Textbook of AI

Also known as: MDP

A Markov decision process (MDP) is a tuple $\langle \mathcal{S}, \mathcal{A}, P, R, \gamma \rangle$:

• $\mathcal{S}$: state space.
• $\mathcal{A}$: action space (may depend on state).
• $P(s' | s, a)$: transition probability of moving to state $s'$ from state $s$ given action $a$.
• $R(s, a)$: expected reward function. Sometimes specified as $R(s, a, s')$ depending on next state.
• $\gamma \in [0, 1]$: discount factor.

The Markov property requires that the next state and reward depend only on the current state and action, not on the history: $P(s_{t+1}, r_t | s_t, a_t, s_{t-1}, a_{t-1}, \ldots) = P(s_{t+1}, r_t | s_t, a_t)$.

A policy $\pi: \mathcal{S} \to \Delta(\mathcal{A})$ maps states to action distributions. The objective is to find $\pi$ maximising the expected discounted return

$$J(\pi) = \mathbb{E}_{\tau \sim \pi}\!\left[\sum_{t=0}^\infty \gamma^t R(s_t, a_t)\right].$$

Variants:

Partially observable MDP (POMDP): the agent does not directly observe the state, only an observation $o_t \sim O(\cdot | s_t)$. The agent must maintain a belief state, distribution over true states, which itself forms a Markov decision process over belief space. POMDPs are vastly harder than MDPs in general.

Continuous MDPs: $\mathcal{S}, \mathcal{A} \subseteq \mathbb{R}^n$. Standard for robotics and continuous control. Function approximation (neural networks) is essential for tractability.

Multi-agent MDPs: multiple agents take actions simultaneously, each potentially with its own reward. Game-theoretic equilibria (Nash, correlated, etc.) replace single-agent optimality.

Bandit problems: degenerate MDPs with one state and immediate-only rewards. Pure exploration-exploitation problems.

Solution complexity: a tabular MDP with $|\mathcal{S}| = n$ states and $|\mathcal{A}| = m$ actions can be solved by value iteration in $O(n^2 m / (1-\gamma) \log(1/\epsilon))$ time, or by linear programming in polynomial time. Continuous-state MDPs are generally PSPACE-hard.
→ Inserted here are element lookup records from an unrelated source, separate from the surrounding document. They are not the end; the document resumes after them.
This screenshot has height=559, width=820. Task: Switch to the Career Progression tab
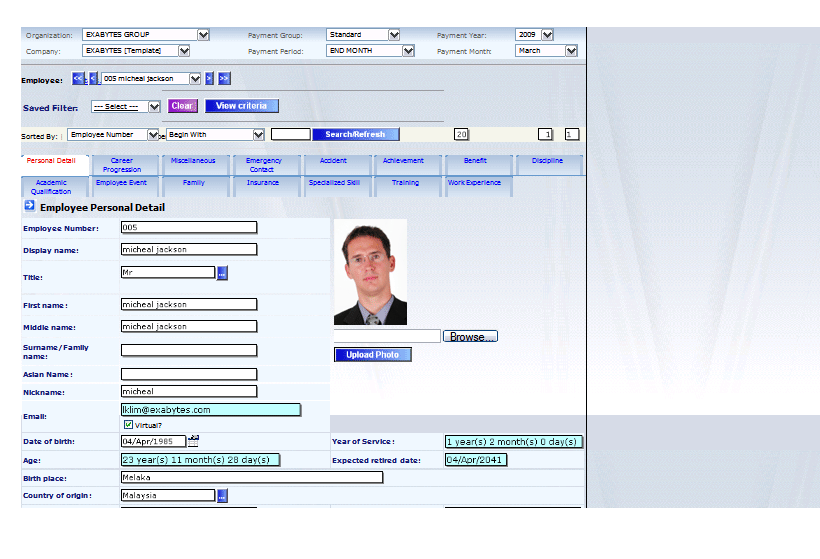click(121, 165)
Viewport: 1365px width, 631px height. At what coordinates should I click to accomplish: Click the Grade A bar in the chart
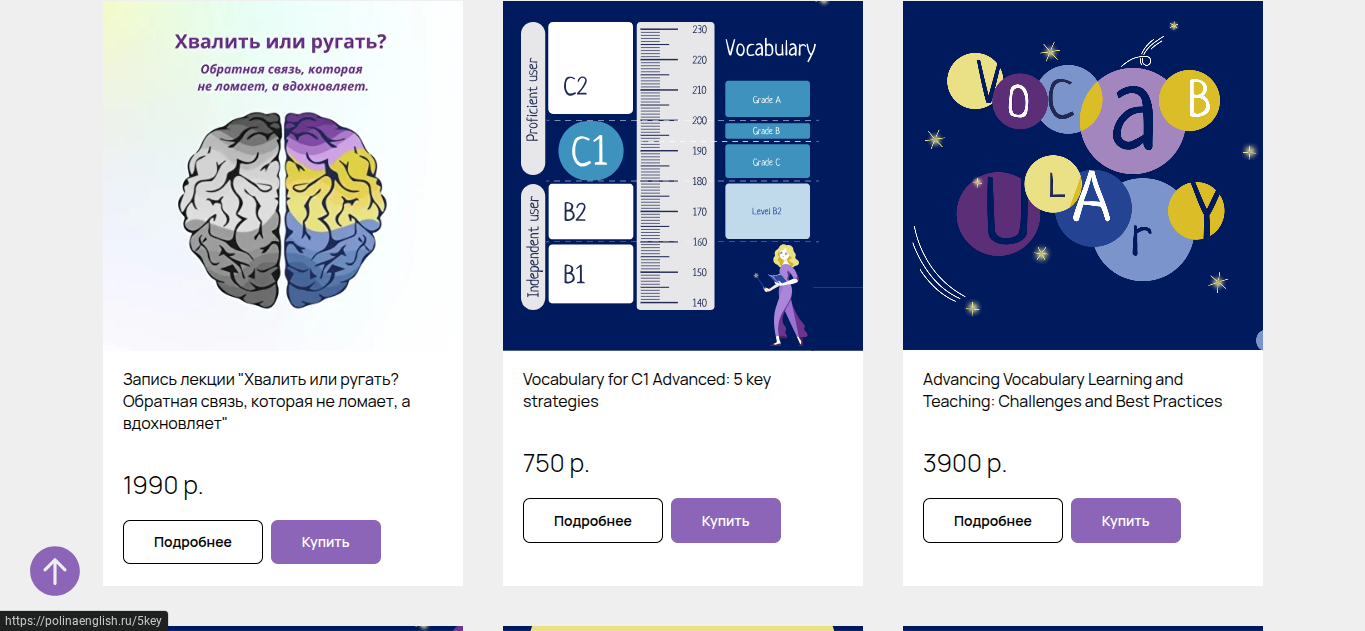tap(767, 100)
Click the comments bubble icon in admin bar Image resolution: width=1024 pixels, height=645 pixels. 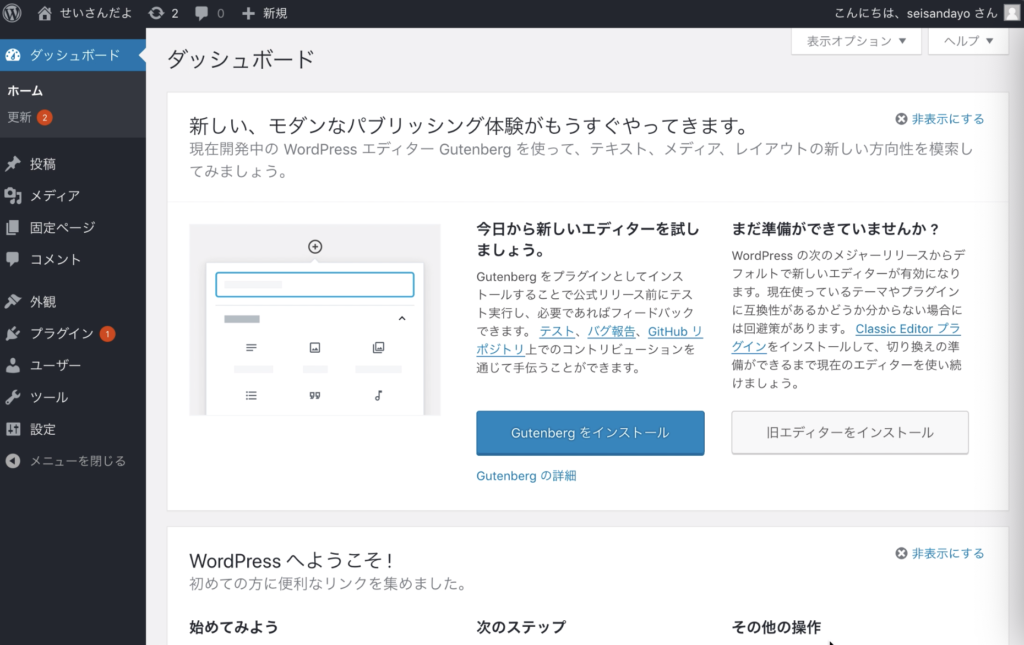pyautogui.click(x=202, y=13)
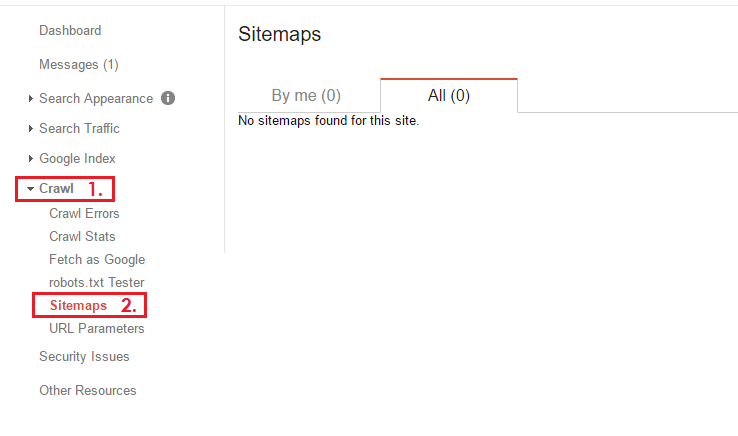Click the Google Index label
This screenshot has height=436, width=738.
77,159
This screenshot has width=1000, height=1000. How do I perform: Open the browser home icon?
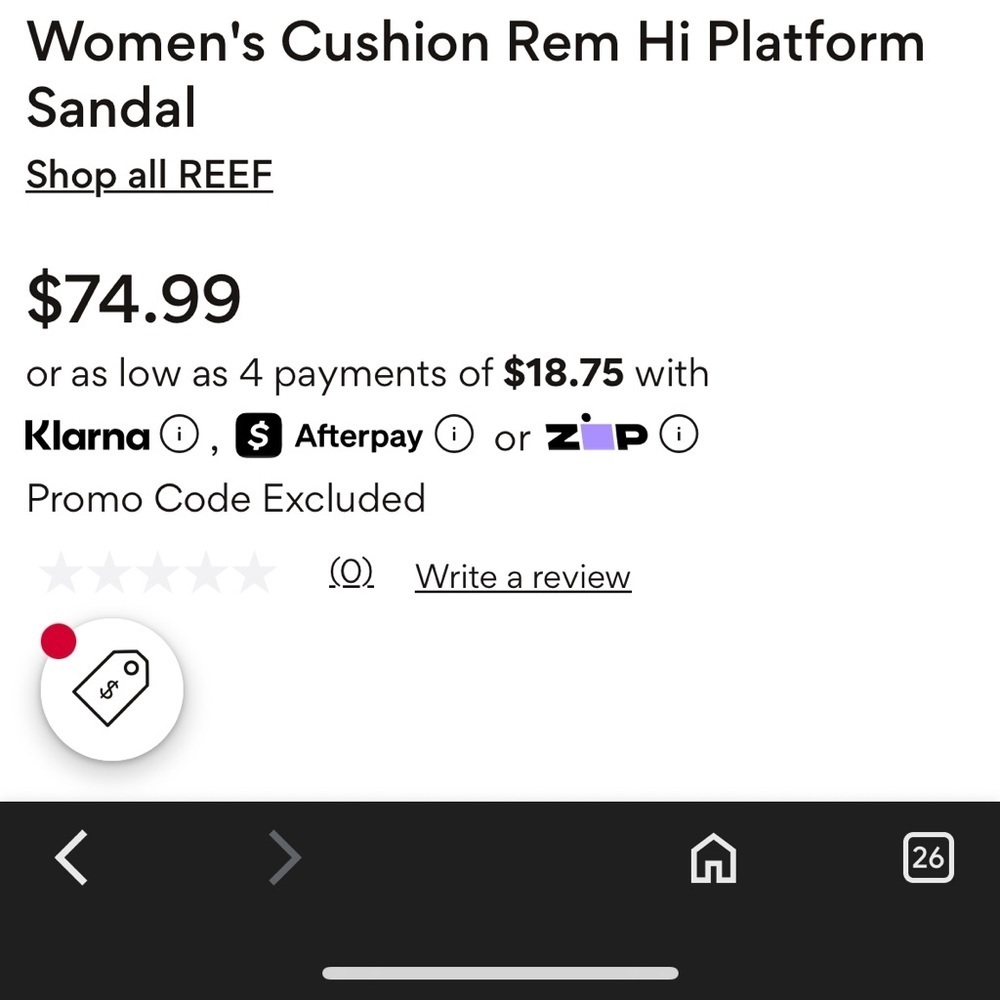(713, 858)
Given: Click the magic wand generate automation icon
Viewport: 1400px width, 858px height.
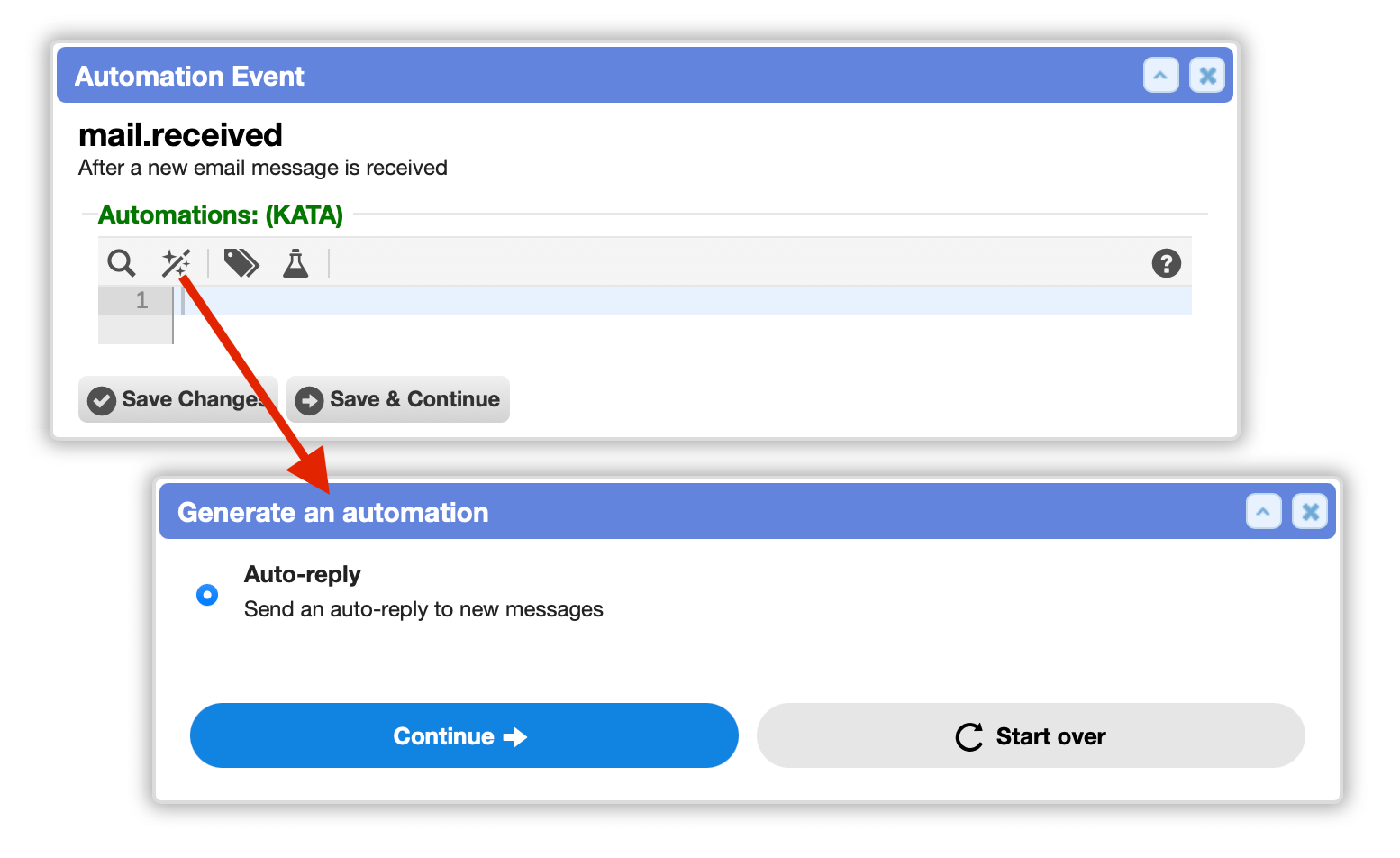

POMDPs are PSPACE-hard even for finite states.

In modern AI, the MDP framework underlies:

• Game playing (chess, Go, Atari, StarCraft).
• Robotics (manipulation, locomotion, navigation).
• Self-driving (each driving step is an MDP transition).
• Recommender systems (sequential interactions with users).
• LLM post-training: each token in a response is a step in an MDP, with the prompt being the initial state and human/AI feedback providing the reward signal.